Find the line containing "Instruction: Select the size 8 row label", then print it and each following line through the end of the records, exactly and with nothing added; leave out any pictures.

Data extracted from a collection
══════════════════════════════
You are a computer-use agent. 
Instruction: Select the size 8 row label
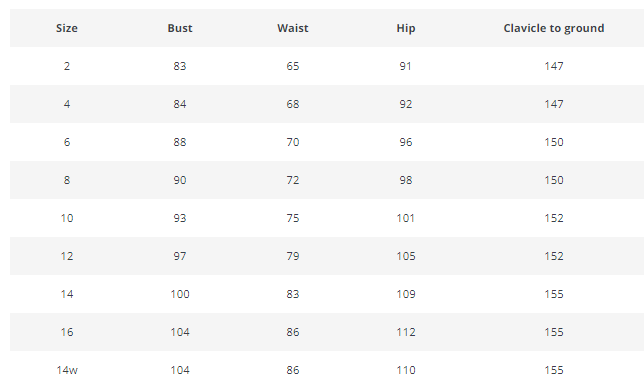(x=67, y=180)
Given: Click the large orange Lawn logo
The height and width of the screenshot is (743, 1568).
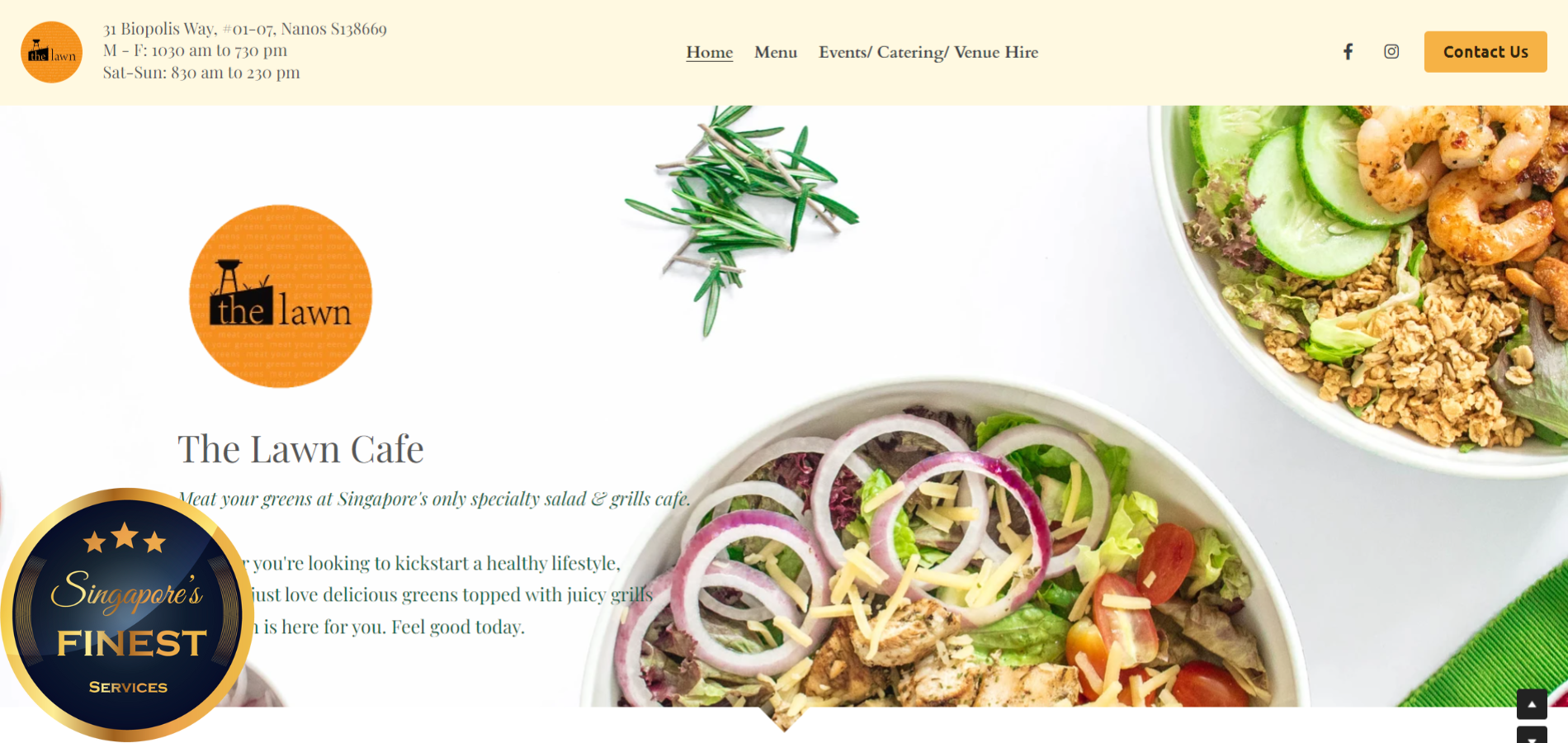Looking at the screenshot, I should [x=281, y=296].
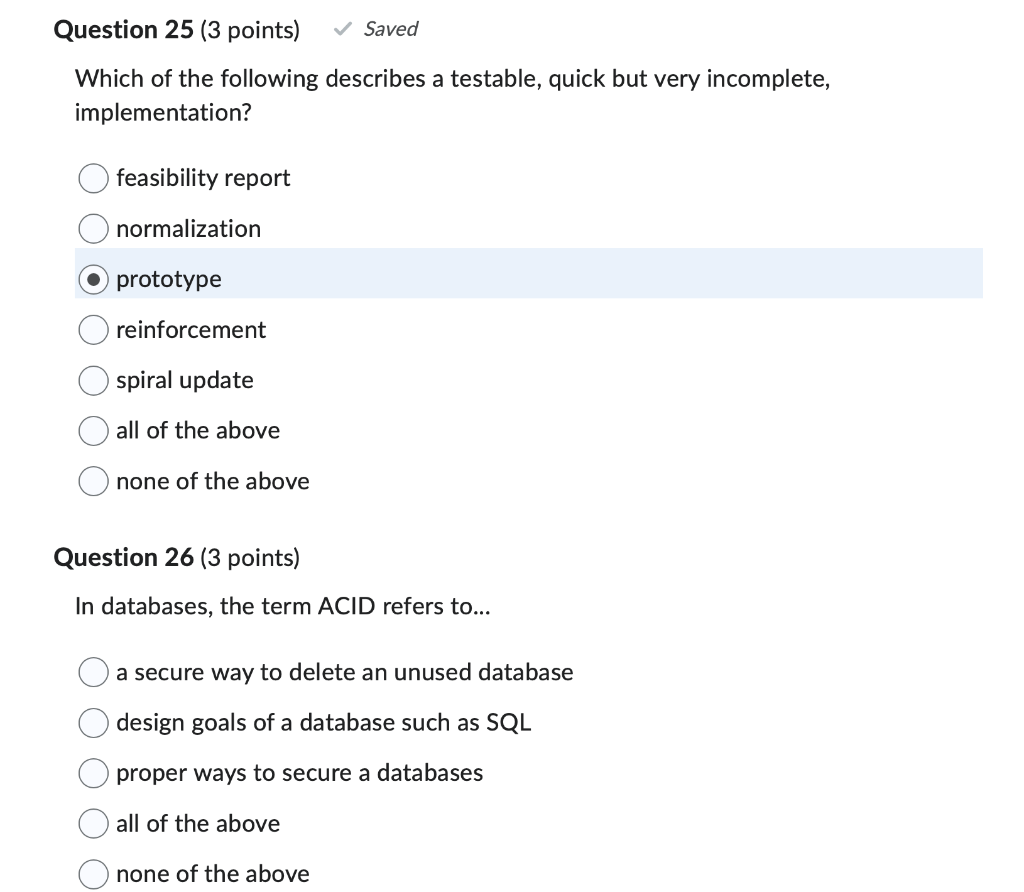This screenshot has width=1024, height=892.
Task: Select none of the above for Question 26
Action: pyautogui.click(x=93, y=874)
══════════════════════════════
# Response area:
Instruction: Select the size 8 row label
(x=67, y=180)
Given: Click the large orange Lawn logo
The height and width of the screenshot is (743, 1568).
Looking at the screenshot, I should [x=281, y=296].
This screenshot has width=1024, height=892.
Task: Select none of the above for Question 26
Action: pyautogui.click(x=93, y=874)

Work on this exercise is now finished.